Got a presentation from a company I hadn’t heard of before: VKernel. Their specialty is virtual machine capacity planning and management.

They demo’d their software, which ships as a VM. They offer free versions that are good enough to tell you if their paid tools will be able to help you.

VKernel has a customer sysadmin in the room, talking about how his company – which remains nameless, but has over 1,000 VMs on 40 C-class blades – uses the product. The user says that some of the big wins have been in reducing over-provisioning and quickly finding performance problems.

The user says that it is very lightweight and agentless. It installs in 15 minutes or less and quickly provides actionable data, even to junior admins.

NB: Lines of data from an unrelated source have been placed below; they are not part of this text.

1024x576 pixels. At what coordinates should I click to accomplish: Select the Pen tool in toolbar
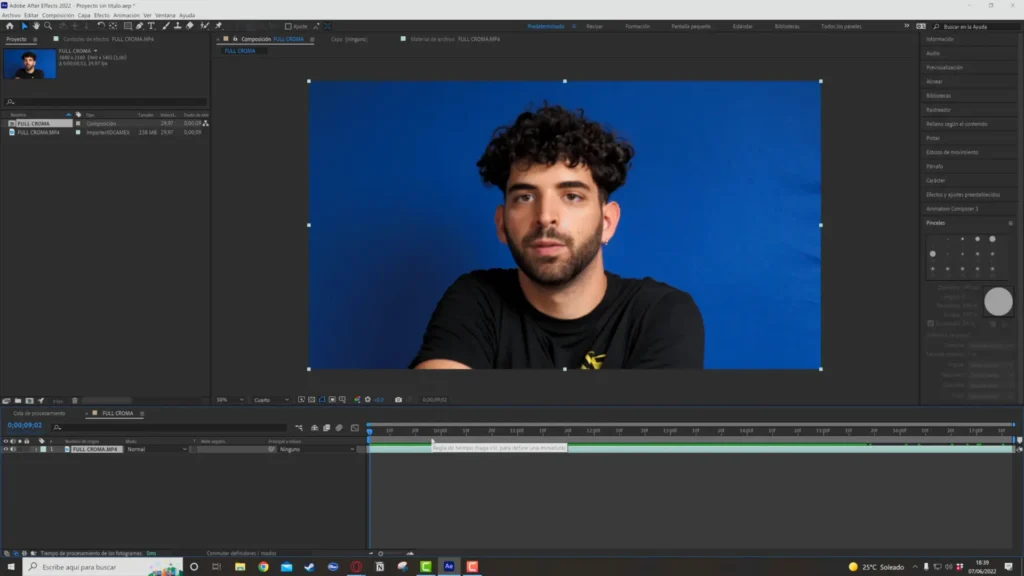(139, 26)
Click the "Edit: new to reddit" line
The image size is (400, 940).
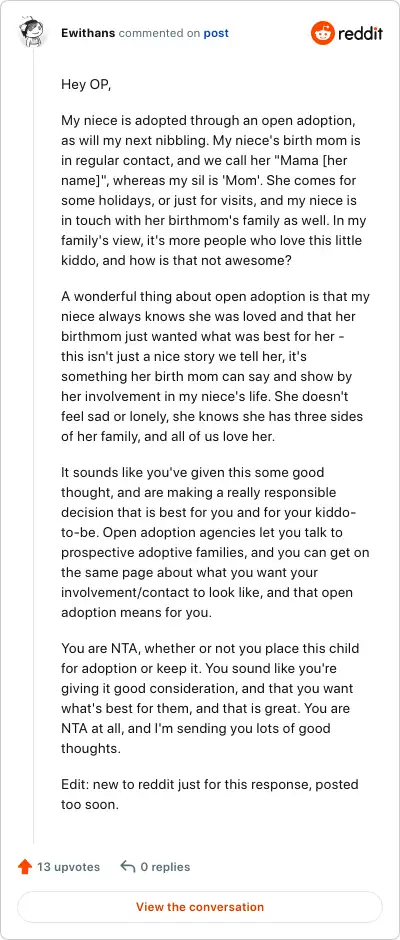210,794
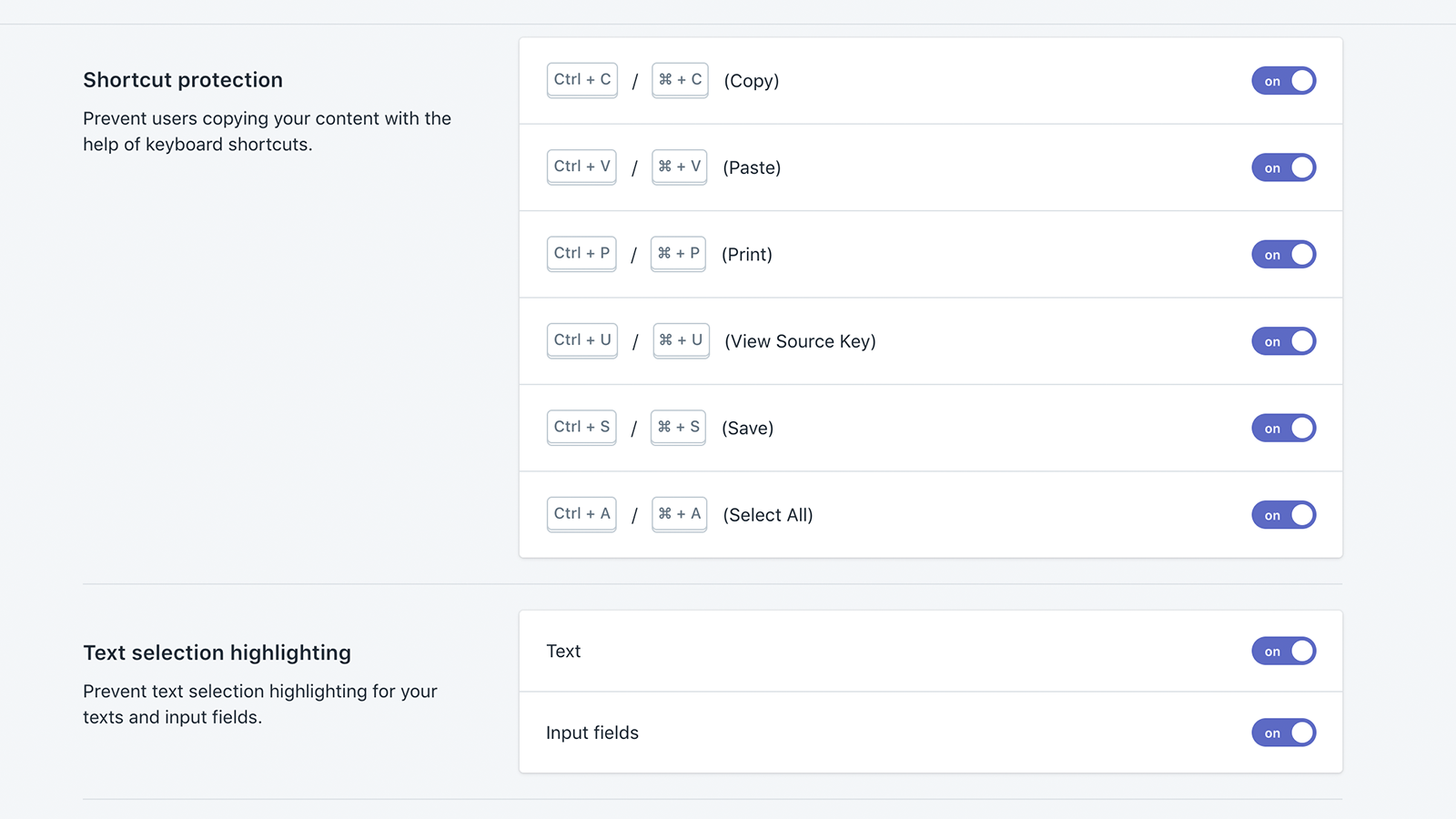This screenshot has height=819, width=1456.
Task: Disable the Paste shortcut protection switch
Action: pos(1283,167)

Today the product supports VWware and their Capacity Optimizer also supports Hyper-V.

The StorageMojo take
Storage planning is a lost art: many admins grew up in a 1-app/1-server world where capacity management meant adding another drive to a server. Virtual machines are much more complicated.

There’s the I/O blender effect, which renders 40 years of I/O empiricism useless. The interactions between VMs on a single physical server. Contention for memory, bandwidth and IOPS.

It’s a new world. VKernel looks promising.

Courteous comments welcome, of course. This presentation is part of the Gestalt IT blogger tour that VKernal, among others, helped pay for. If you’ve tried VKernel please comment on them below. Update: And I think I’ve finally learned how to spell kernel. Thanks Joe, Stephen. End update.